Antimicrobials are used to inhibit bacterial growth in exposed or open edibles. Many products first go through high-pressure processing (HPP) to inactivate bacteria. Exposure to ultraviolet (UV) light is another option. Some antimicrobials (e.g. phages) target specific bacteria; some such as mustard either directly or indirectly kill bacteria.
Natural Antimicrobials
(Based on an article in the July 2015 issue of Prepared Foods.)
Celery powder (natural nitrates; nitrite when cultured)
Cherry powder (replaces synthetic sodium ascorbate?) – acerola
Blueberry extract, cranberry extract, blackberry juice
Rosemary extract
Mustard powder (flour) or de-oiled mustard meal (see quotes below)

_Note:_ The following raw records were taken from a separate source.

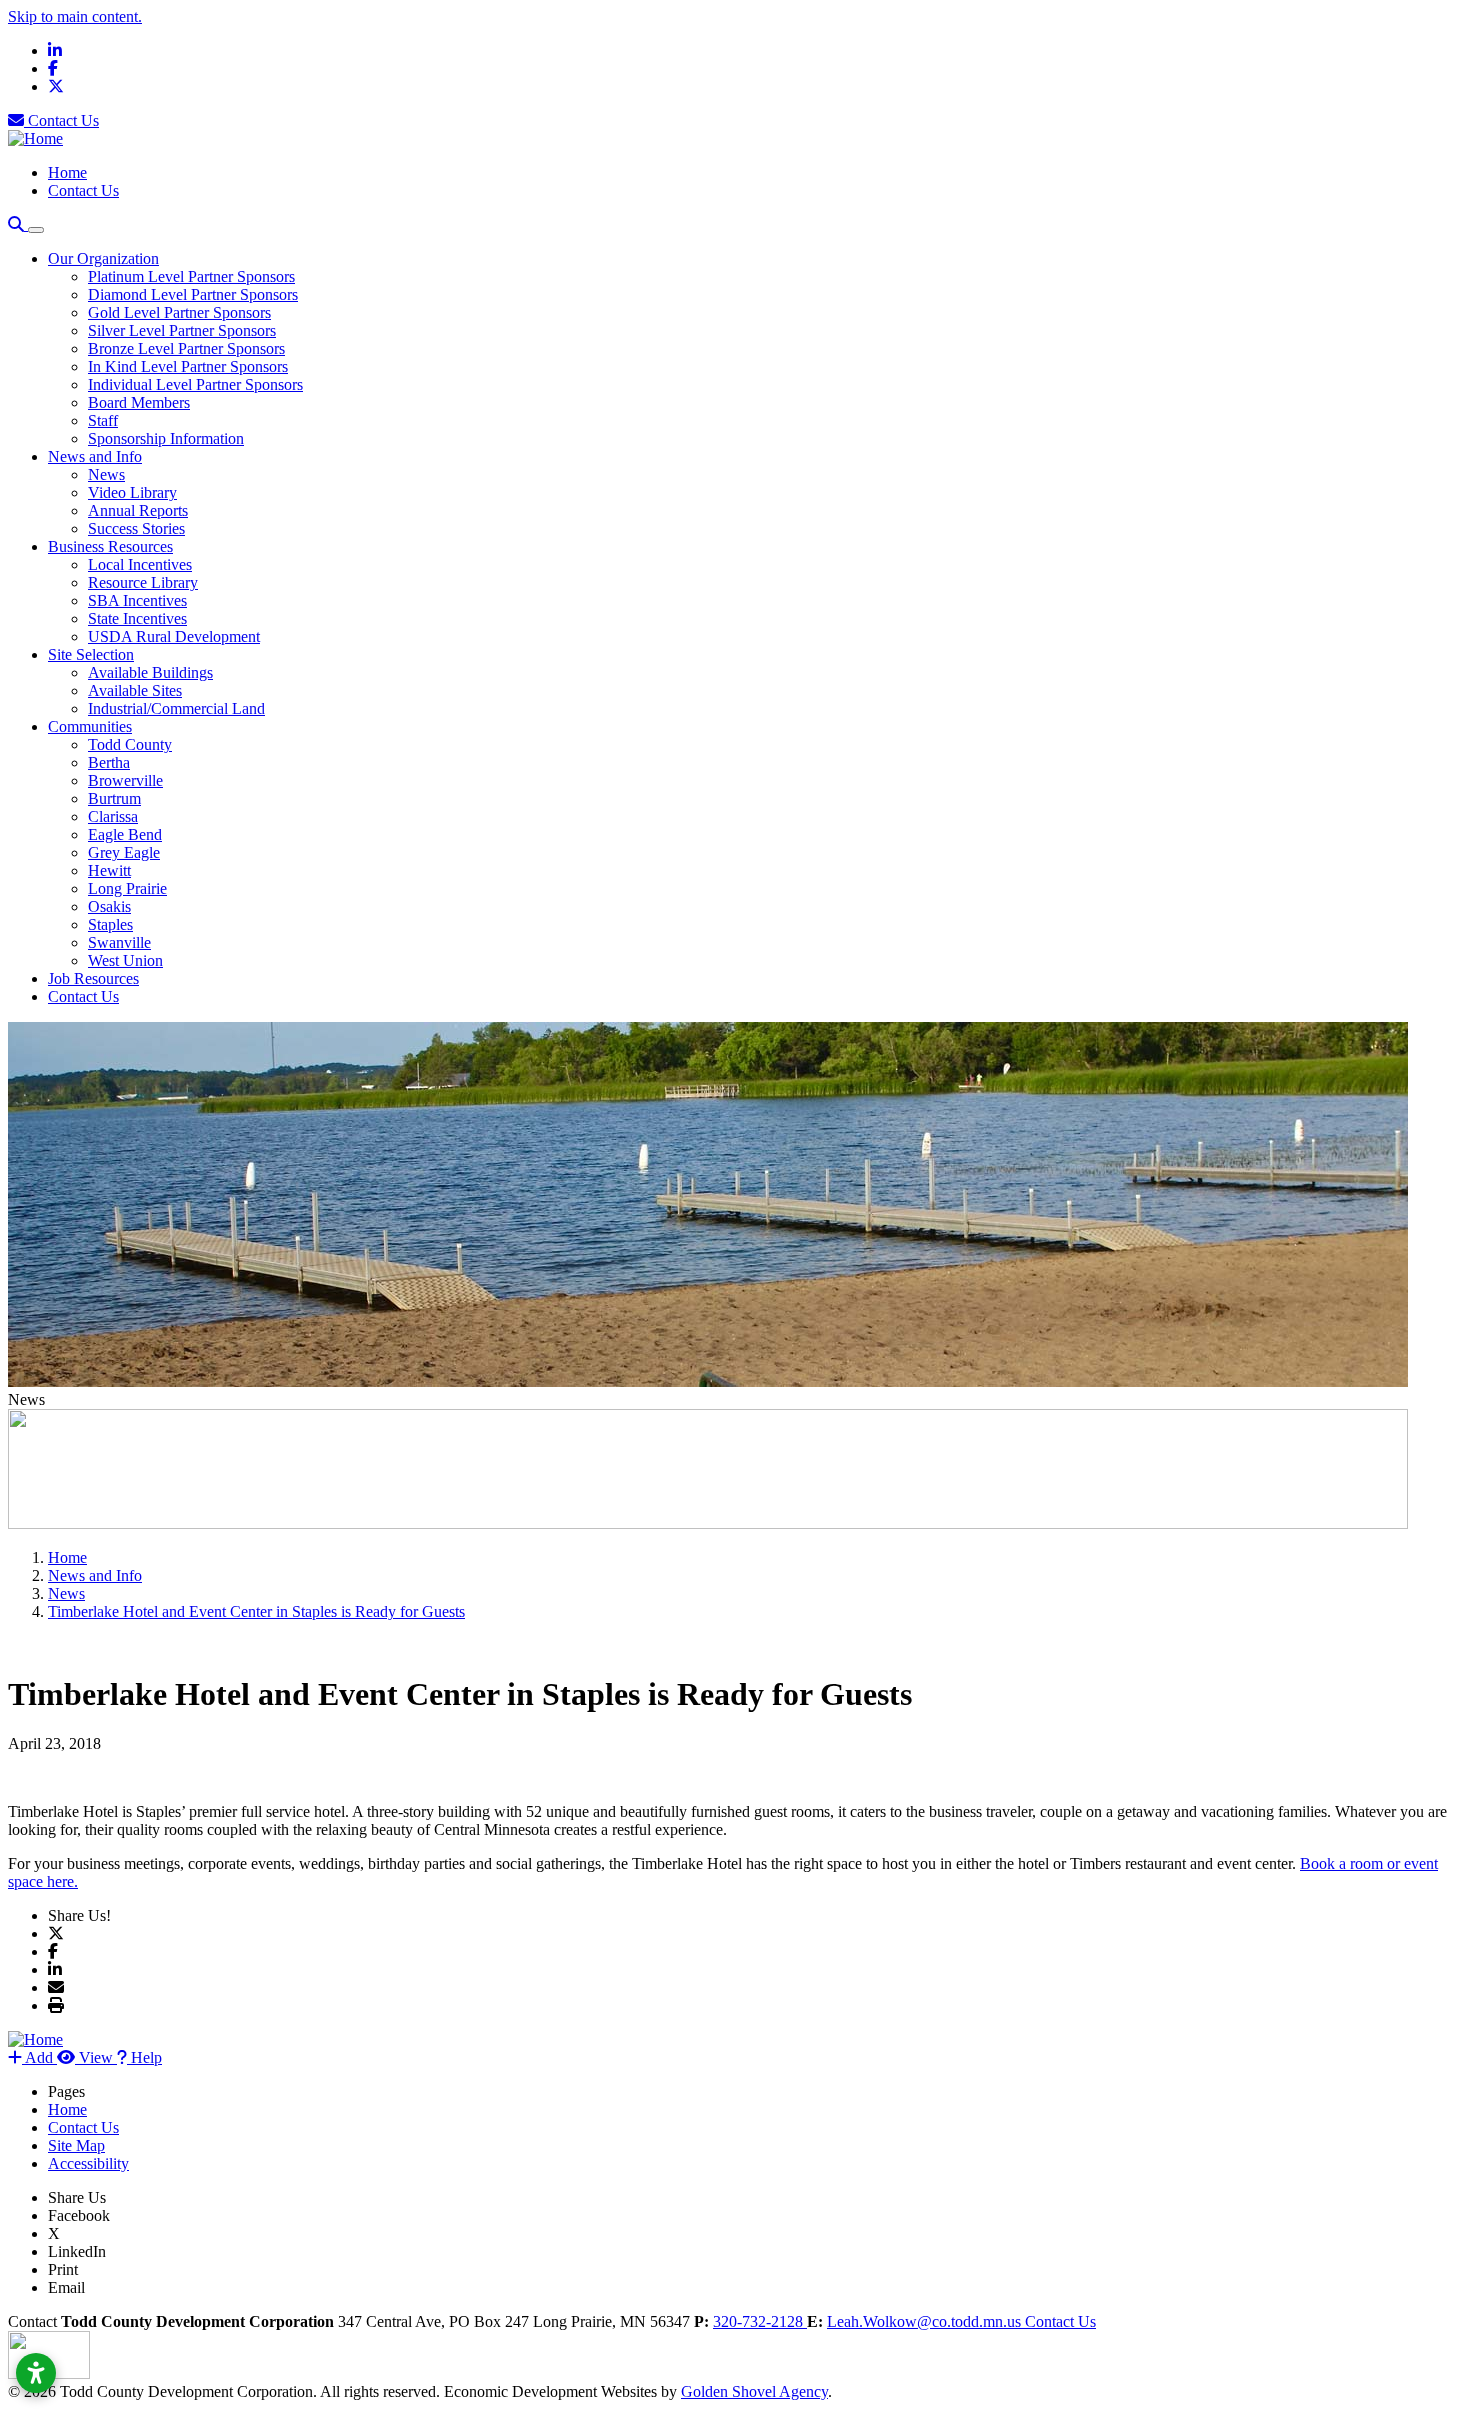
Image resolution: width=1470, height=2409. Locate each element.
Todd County (130, 744)
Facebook (79, 2215)
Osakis (109, 906)
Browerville (125, 780)
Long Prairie (127, 888)
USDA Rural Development (174, 636)
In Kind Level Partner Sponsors (188, 366)
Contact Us (61, 120)
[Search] (18, 224)
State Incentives (137, 618)
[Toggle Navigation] (36, 230)
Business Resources (110, 546)
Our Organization (103, 258)
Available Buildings (150, 672)
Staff (103, 420)
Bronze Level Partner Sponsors (186, 348)
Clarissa (113, 816)
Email (66, 2287)
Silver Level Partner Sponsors (182, 330)
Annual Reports (138, 510)
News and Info (95, 456)
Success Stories (136, 528)
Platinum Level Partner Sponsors (191, 276)
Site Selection (91, 654)
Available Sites (135, 690)
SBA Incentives (137, 600)
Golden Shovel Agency (754, 2391)
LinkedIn (77, 2251)
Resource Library (143, 582)
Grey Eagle (124, 852)
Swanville (119, 942)
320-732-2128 (760, 2321)
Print (63, 2269)
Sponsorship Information (166, 438)
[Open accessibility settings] (36, 2373)
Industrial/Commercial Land (176, 708)
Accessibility (88, 2163)
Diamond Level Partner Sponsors (193, 294)
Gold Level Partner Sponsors (179, 312)
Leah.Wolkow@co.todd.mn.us (926, 2321)
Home (67, 172)
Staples (110, 924)
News (106, 474)
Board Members (139, 402)
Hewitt (109, 870)
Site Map (76, 2145)
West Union (125, 960)
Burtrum (114, 798)
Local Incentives (140, 564)
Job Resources (93, 978)
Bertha (109, 762)
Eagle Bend (125, 834)
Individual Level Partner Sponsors (195, 384)
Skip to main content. (75, 16)
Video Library (132, 492)
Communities (90, 726)
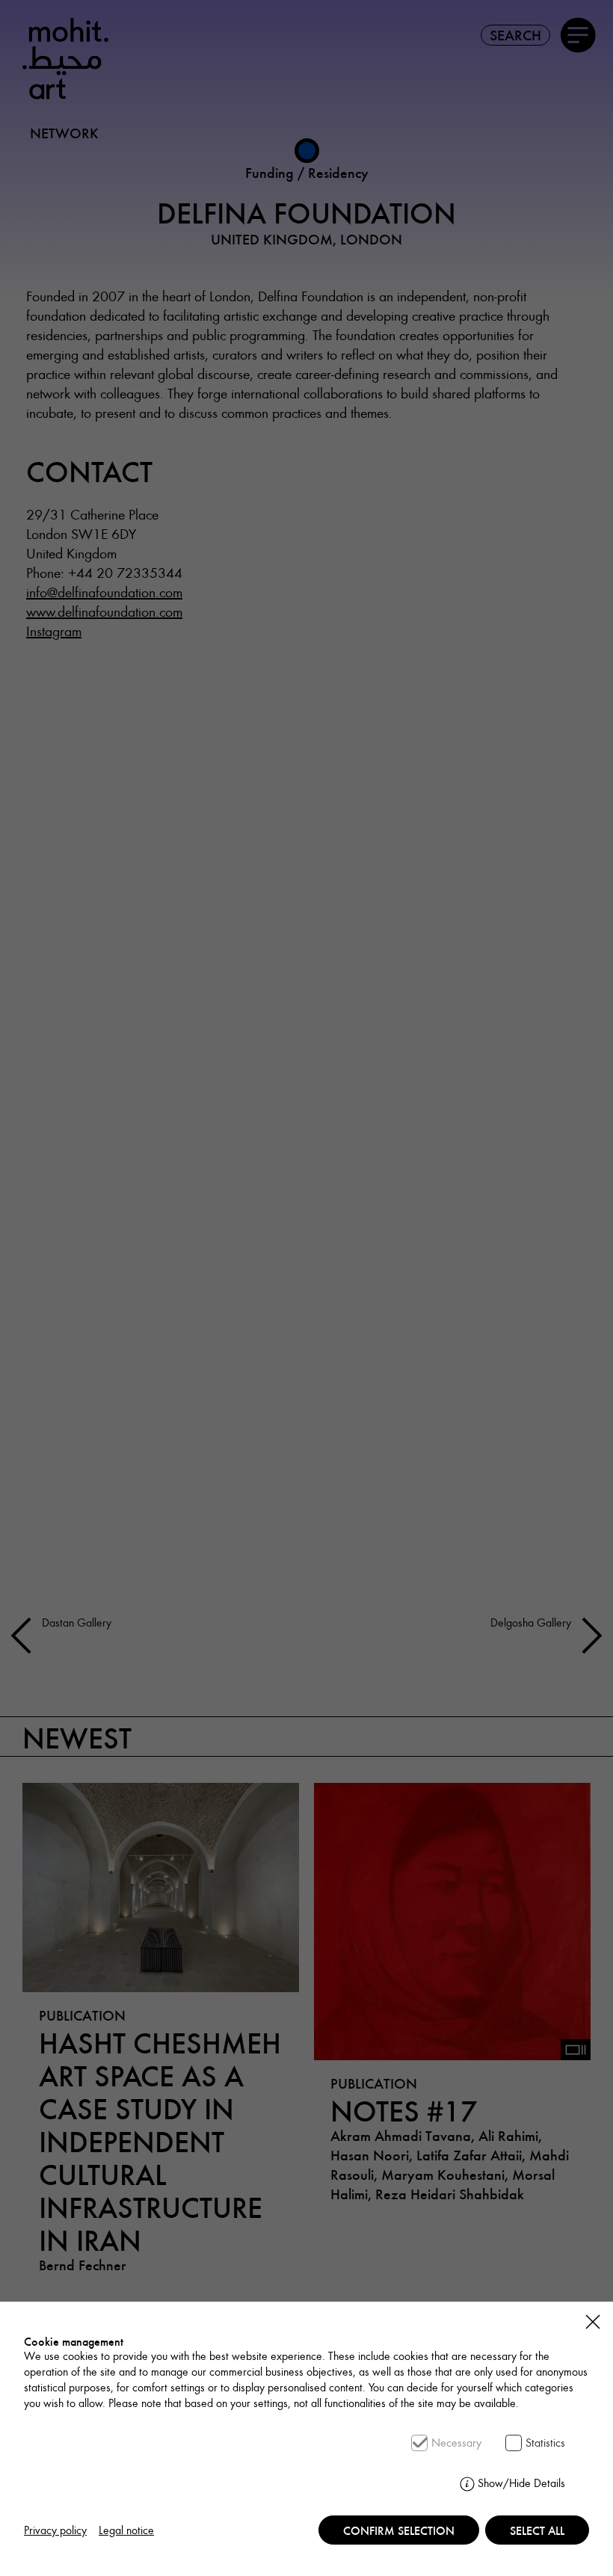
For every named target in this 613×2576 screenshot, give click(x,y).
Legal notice (126, 2529)
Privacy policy (55, 2529)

Vinegar powder (acetic acid) – buffered with potassium or sodium
Alginic, citric, and lactic acids (from fermented carbohydrates)
Oregano essential oil
Bacteriophages (phages) such as Listex (from sea water, soil, or animal intestines)
Nisin (from lactococcus bacteria)
Natamycin (Streptomyces natalensis – soil bacteria)
Lysozyme (from hen egg whites)
Tocopherols (vitamin E from a number of sources)
Ascorbic acid (vitamin C)
L-malic acid (from apples)
Thyme essential oil
Clove extract
Cinnamon extract
Hops (used in beer)
HPP
High-pressure processing (HPP) evenly applies cold water at up to 87,000 psi for one to three minutes. HPP extends the shelf life of dense, solid or liquid, high acid foods by two to three times by neutralizing bacteria. The effect is bacteriostatic rather than bactericidal; the effect is lost once the package is opened.
UV
Exposure to ultraviolet (UV) light neutralizes bacteria and in produce, UV neutralizes ethylene gas and kills or sterilizes insects and microorganisms.